What is required
The entries are given below. Output each one unchanged.
BEGIN
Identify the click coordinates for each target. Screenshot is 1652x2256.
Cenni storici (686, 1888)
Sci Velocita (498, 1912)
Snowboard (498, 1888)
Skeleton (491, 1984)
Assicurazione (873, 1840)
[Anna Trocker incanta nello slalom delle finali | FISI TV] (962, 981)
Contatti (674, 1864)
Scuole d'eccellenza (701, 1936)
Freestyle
END
Exercise response
Identify the click coordinates for each target. Screenshot is 1652x2256.
Cenni storici (686, 1888)
Sci Velocita (498, 1912)
Snowboard (498, 1888)
Skeleton (491, 1984)
Assicurazione (873, 1840)
[Anna Trocker incanta nello slalom delle finali | FISI TV] (962, 981)
Contatti (674, 1864)
Scuole d'eccellenza (701, 1936)
Freestyle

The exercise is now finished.